Second, it failed to modify previously announced tax rises. An 80 per cent increase in the capital gains tax rate paid by many businesses will still go ahead, despite the concession on entrepreneurs’ relief. The £30,000 non-dom charge will stay, although Mr Darling offered a small consolation not to make any further raids for this parliament and the next. Small businesses will also be hit by the increase in the small companies rate of corporation tax. Britain’s economy is not well served by higher taxes on productive investment, on highly skilled and internationally mobile people, and on the small firms that employ almost 60 per cent of the private sector workforce.
Third, the Budget was a contemporary case of “fiddling while Rome burns”. The Treasury should not be wasting its time devising measures on plastic bags when it has made such a mess of capital gains tax and Northern Rock.
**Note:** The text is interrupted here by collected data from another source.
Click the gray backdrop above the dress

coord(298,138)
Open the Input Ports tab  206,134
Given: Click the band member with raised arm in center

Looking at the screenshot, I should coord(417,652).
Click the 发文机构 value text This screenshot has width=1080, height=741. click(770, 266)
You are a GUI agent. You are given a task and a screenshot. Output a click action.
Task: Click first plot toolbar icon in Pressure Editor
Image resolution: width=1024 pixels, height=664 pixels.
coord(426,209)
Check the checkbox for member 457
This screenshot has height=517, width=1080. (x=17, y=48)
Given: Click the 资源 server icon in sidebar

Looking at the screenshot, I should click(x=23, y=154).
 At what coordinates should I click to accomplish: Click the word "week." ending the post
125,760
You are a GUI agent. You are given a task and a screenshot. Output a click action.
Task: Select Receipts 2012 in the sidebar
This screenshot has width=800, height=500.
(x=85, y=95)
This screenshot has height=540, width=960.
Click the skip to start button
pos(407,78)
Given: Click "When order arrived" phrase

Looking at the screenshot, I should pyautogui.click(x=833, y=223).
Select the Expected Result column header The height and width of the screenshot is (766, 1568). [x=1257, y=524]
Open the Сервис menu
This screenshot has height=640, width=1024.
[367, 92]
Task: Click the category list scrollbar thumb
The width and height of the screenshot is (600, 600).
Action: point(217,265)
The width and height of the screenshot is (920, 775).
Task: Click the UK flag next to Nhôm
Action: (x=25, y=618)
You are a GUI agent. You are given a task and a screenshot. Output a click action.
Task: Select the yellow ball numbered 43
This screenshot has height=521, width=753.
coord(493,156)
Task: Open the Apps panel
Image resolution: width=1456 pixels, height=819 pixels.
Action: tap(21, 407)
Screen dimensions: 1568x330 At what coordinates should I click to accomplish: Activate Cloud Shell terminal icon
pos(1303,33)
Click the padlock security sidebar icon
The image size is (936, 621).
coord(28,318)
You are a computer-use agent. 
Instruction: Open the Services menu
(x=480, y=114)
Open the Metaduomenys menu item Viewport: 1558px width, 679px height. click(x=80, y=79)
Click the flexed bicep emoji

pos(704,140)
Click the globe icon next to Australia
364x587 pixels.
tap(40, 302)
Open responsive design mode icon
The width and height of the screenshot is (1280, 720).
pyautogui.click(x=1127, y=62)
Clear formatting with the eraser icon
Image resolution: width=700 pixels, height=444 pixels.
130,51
Fourth, once again borrowing has surged, up £20 billion over the next four years compared with the estimate in the Pre-Budget Report just five months ago.
The Government has only itself to blame for lacking room for fiscal manoeuvre. It failed to save during the good years, leaving Britain dangerously exposed at the start of the bad. Can Alistair Darling really believe that Britain’s economy is “better placed than other economies to withstand the slowdown in the global economy”, when Britain’s deficit is the worst in the developed world?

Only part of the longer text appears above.